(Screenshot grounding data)
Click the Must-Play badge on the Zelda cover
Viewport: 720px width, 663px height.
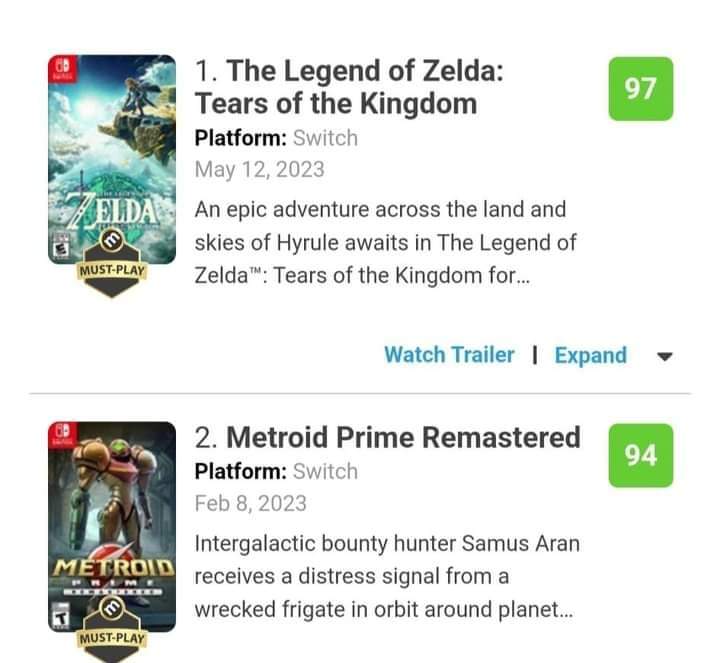[112, 264]
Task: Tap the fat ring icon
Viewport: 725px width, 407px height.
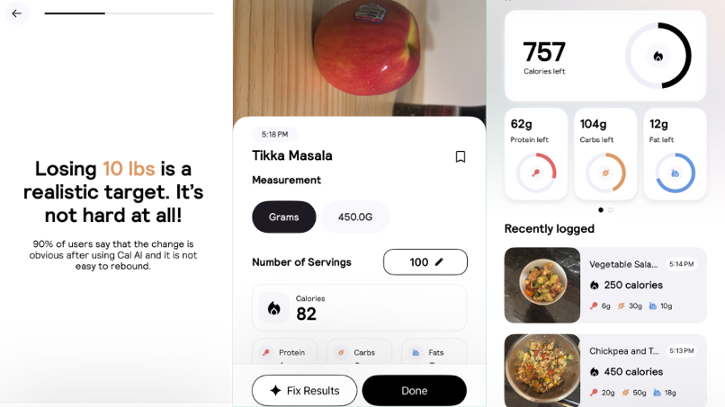Action: click(x=675, y=173)
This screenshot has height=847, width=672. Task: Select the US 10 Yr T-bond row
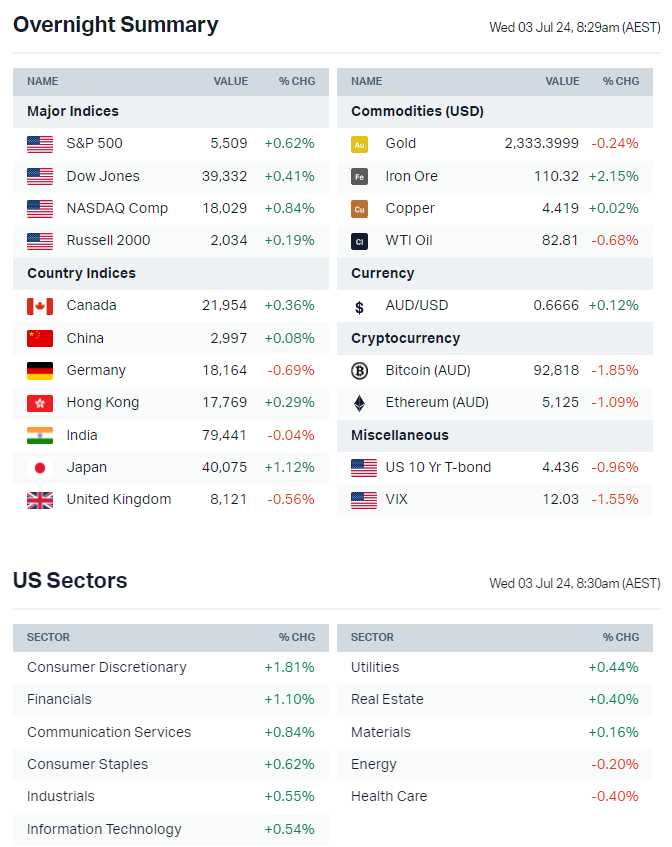click(x=438, y=468)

**Work task**. Output nothing but the records above, word for word, with the pictures removed.

**The completed task**.
Click the Must-Play badge on the Zelda cover
Viewport: 720px width, 663px height.
[112, 264]
Task: Tap the fat ring icon
Viewport: 725px width, 407px height.
Action: click(x=675, y=173)
This screenshot has height=847, width=672. Task: Select the US 10 Yr T-bond row
click(x=438, y=468)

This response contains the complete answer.